● **ARTICLE**:
--- BEGIN ---

AppendParticleTree()

void AppendParticleTree(Transform root)
{
    if (root == null)
        return;

    var pt = new ParticleTree();
    pt.m_Root = root;
    pt.m_RootWorldToLocalMatrix = root.worldToLocalMatrix;
    m_ParticleTrees.Add(pt);//Add each bone root node to the bone tree
}

void AppendParticles(ParticleTree pt, Transform b, int parentIndex, float boneLength)
{
    var p = new Particle();
    p.m_Transform = b;
    p.m_TransformNotNull = b != null;
    p.m_ParentIndex = parentIndex;

    if (b != null)//Initialize normal nodes
    {
        p.m_Position = p.m_PrevPosition = b.position;
        p.m_InitLocalPosition = b.localPosition;
        p.m_InitLocalRotation = b.localRotation;//Save local position
    }
    else//Create virtual tail node
    {
        Transform pb = pt.m_Particles[parentIndex].m_Transform;
        if (m_EndLength > 0)
        {
            Transform ppb = pb.parent;
            if (ppb != null)
            {
                p.m_EndOffset = pb.InverseTransformPoint((pb.position * 2 - ppb.position)) * m_EndLength;
            }
            else
            {
                p.m_EndOffset = new Vector3(m_EndLength, 0, 0);
            }
        }
        else
        {
            p.m_EndOffset=pb.InverseTransformPoint(transform.TransformDirection(m_EndOffset)+pb.position);
        }
        p.m_Position = p.m_PrevPosition = pb.TransformPoint(p.m_EndOffset);
        p.m_InitLocalPosition = Vector3.zero;
        p.m_InitLocalRotation = Quaternion.identity;
    }

    if (parentIndex >= 0)//Calculation of bone length and number of child nodes in non root nodes
    {
        boneLength += (pt.m_Particles[parentIndex].m_Transform.position - p.m_Position).magnitude;
        p.m_BoneLength = boneLength;
        pt.m_BoneTotalLength = Mathf.Max(pt.m_BoneTotalLength, boneLength);
        ++pt.m_Particles[parentIndex].m_ChildCount;
    }

    int index = pt.m_Particles.Count;
    pt.m_Particles.Add(p);

    if (b != null)
    {
        for (int i = 0; i < b.childCount; ++i)

--- END ---

● **DATA PROVIDED**:
--- BEGIN ---

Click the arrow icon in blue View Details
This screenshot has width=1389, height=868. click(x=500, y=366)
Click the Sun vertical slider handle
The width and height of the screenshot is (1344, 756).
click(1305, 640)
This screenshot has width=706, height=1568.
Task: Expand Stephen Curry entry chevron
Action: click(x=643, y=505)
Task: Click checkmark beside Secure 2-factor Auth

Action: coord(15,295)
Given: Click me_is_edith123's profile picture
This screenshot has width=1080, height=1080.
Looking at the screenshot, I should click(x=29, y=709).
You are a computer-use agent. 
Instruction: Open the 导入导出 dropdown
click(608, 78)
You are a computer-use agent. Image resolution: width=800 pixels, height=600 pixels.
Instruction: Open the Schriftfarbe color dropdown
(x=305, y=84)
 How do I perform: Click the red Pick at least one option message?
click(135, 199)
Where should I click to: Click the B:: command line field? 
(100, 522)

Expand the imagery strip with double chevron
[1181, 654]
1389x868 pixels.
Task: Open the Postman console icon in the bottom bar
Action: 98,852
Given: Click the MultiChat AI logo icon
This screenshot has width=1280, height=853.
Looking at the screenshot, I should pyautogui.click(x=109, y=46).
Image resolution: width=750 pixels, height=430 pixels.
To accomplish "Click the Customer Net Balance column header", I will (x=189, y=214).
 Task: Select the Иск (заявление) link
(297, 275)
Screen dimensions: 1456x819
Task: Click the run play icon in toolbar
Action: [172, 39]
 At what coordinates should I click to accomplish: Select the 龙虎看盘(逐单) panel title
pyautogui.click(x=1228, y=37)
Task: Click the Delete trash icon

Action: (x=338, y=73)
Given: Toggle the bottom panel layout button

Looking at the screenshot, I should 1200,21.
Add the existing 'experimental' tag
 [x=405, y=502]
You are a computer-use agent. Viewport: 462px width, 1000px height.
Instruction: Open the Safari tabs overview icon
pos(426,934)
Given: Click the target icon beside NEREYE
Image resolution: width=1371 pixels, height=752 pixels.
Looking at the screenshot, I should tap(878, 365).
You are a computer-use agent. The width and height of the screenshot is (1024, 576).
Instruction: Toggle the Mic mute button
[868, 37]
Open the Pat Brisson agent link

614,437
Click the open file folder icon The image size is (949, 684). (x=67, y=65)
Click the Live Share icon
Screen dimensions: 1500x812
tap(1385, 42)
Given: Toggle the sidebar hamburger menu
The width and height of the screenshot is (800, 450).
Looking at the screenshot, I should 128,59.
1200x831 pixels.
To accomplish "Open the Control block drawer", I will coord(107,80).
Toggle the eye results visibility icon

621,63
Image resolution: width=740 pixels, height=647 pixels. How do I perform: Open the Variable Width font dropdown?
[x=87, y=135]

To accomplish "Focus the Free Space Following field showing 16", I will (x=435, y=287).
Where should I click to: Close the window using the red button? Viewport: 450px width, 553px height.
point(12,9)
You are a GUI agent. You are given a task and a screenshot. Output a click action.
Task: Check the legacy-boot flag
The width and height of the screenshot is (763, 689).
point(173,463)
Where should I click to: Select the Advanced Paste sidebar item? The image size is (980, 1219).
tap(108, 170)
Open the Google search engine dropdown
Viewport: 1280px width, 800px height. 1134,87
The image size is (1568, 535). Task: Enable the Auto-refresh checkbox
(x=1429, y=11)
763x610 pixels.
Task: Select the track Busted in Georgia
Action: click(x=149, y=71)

--- END ---

● **THE TASKS**:
1: Repeat the passage of the particle tree code from "void AppendParticleTree(Transform root)" to "parentIndex, float boneLength)" word for word.
2: Present the lines of the entries, from the first line of the entries to the line with "[x=405, y=502]", as a numbered list, and leave out blank lines.

● **FINAL RESULTS**:
1:
void AppendParticleTree(Transform root)
{
    if (root == null)
        return;

    var pt = new ParticleTree();
    pt.m_Root = root;
    pt.m_RootWorldToLocalMatrix = root.worldToLocalMatrix;
    m_ParticleTrees.Add(pt);//Add each bone root node to the bone tree
}

void AppendParticles(ParticleTree pt, Transform b, int parentIndex, float boneLength)

2:
1. Click the arrow icon in blue View Details
2. This screenshot has width=1389, height=868. click(x=500, y=366)
3. Click the Sun vertical slider handle
4. The width and height of the screenshot is (1344, 756).
5. click(1305, 640)
6. This screenshot has width=706, height=1568.
7. Task: Expand Stephen Curry entry chevron
8. Action: click(x=643, y=505)
9. Task: Click checkmark beside Secure 2-factor Auth
10. Action: coord(15,295)
11. Given: Click me_is_edith123's profile picture
12. This screenshot has width=1080, height=1080.
13. Looking at the screenshot, I should click(x=29, y=709).
14. You are a computer-use agent. 
15. Instruction: Open the 导入导出 dropdown
16. click(608, 78)
17. You are a computer-use agent. Image resolution: width=800 pixels, height=600 pixels.
18. Instruction: Open the Schriftfarbe color dropdown
19. (x=305, y=84)
20.  How do I perform: Click the red Pick at least one option message?
21. click(135, 199)
22. Where should I click to: Click the B:: command line field? 
23. (100, 522)
24. Expand the imagery strip with double chevron
25. [1181, 654]
26. 1389x868 pixels.
27. Task: Open the Postman console icon in the bottom bar
28. Action: 98,852
29. Given: Click the MultiChat AI logo icon
30. This screenshot has width=1280, height=853.
31. Looking at the screenshot, I should pyautogui.click(x=109, y=46).
32. Image resolution: width=750 pixels, height=430 pixels.
33. To accomplish "Click the Customer Net Balance column header", I will (x=189, y=214).
34.  Task: Select the Иск (заявление) link
35. (297, 275)
36. Screen dimensions: 1456x819
37. Task: Click the run play icon in toolbar
38. Action: [172, 39]
39.  At what coordinates should I click to accomplish: Select the 龙虎看盘(逐单) panel title
40. pyautogui.click(x=1228, y=37)
41. Task: Click the Delete trash icon
42. Action: (x=338, y=73)
43. Given: Toggle the bottom panel layout button
44. Looking at the screenshot, I should 1200,21.
45. Add the existing 'experimental' tag
46.  [x=405, y=502]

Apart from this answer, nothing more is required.